Money – Fintech & Payments · Editorial
By Moakanyi Magazine · Global Issue · June 2026
Treasury used to be where a company parked its cash and waited. In 2026 it became where a company decides whether it survives the next shock. The World Bank cut its global growth outlook and warned of a steeper drop if war fallout spreads – the kind of volatility that turns liquidity, currency and interest-rate management into strategic decisions rather than routine ones.
For Botswana firms exposed to the Pula, to US$-denominated trade and to import costs, that shift is direct. When growth forecasts fall and conflict risk rises, the timing of cash, the hedging of currency and the cost of debt stop being administrative details. They become the decisions that determine whether a firm has room to manoeuvre when conditions turn.
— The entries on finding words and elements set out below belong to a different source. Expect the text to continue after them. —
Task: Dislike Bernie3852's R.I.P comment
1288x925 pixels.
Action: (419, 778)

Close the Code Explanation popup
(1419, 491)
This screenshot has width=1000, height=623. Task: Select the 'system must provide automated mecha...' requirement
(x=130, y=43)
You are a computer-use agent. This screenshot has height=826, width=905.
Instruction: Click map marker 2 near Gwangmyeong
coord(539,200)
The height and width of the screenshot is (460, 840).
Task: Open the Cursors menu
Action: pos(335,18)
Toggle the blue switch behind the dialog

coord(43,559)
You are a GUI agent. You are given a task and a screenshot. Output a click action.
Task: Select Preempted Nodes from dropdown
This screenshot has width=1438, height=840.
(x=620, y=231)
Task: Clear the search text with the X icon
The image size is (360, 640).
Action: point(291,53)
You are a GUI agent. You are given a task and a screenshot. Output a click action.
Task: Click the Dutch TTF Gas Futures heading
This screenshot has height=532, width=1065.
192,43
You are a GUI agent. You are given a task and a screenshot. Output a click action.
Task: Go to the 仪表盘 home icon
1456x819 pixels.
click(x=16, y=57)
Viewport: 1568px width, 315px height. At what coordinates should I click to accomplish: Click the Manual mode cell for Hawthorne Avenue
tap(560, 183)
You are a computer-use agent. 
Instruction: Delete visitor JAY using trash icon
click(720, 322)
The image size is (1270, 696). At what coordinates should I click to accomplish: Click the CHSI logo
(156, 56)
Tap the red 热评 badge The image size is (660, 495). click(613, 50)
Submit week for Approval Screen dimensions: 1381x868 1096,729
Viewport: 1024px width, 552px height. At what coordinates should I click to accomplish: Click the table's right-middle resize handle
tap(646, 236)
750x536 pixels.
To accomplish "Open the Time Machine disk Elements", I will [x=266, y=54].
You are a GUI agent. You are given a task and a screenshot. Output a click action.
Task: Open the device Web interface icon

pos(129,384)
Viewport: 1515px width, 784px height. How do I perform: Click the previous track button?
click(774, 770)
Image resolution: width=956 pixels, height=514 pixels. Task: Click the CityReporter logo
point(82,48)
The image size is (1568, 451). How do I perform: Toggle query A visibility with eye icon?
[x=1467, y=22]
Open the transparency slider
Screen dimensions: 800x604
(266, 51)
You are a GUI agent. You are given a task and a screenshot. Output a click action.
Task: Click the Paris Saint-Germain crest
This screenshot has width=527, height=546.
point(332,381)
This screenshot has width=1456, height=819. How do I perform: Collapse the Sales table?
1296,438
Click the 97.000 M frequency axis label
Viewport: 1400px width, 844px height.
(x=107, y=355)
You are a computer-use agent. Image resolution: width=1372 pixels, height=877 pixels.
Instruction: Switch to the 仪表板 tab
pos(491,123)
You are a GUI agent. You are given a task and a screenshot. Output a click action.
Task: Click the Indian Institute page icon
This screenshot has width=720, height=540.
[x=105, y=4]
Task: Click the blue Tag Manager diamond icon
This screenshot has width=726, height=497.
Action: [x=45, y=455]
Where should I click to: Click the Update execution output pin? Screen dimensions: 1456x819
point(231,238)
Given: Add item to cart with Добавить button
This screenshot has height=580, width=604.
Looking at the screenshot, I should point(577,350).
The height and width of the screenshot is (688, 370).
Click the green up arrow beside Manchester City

Why treasury moved to the boardroom
In stable times, treasury management can run quietly. In volatile times, the same functions – holding enough liquidity, managing currency exposure, controlling the cost of capital – carry strategic weight, because a misjudgement on any of them can constrain the whole business. A downgraded global outlook with named downside risks is exactly the condition that pulls treasury onto the board's agenda.
Volatility is what turns treasury from a ledger into a strategy.
For Botswana directors, the practical step is to treat treasury as a board-level matter: knowing the firm's liquidity buffer, its currency exposure and its sensitivity to interest rates before a shock, not after. The World Bank's caution is a signal that the volatility justifying that attention is unlikely to ease soon – and that the firms managing cash strategically will weather it better than those still treating it as routine.
For Botswana firms, board-level treasury is the cheapest insurance against a darkening outlook.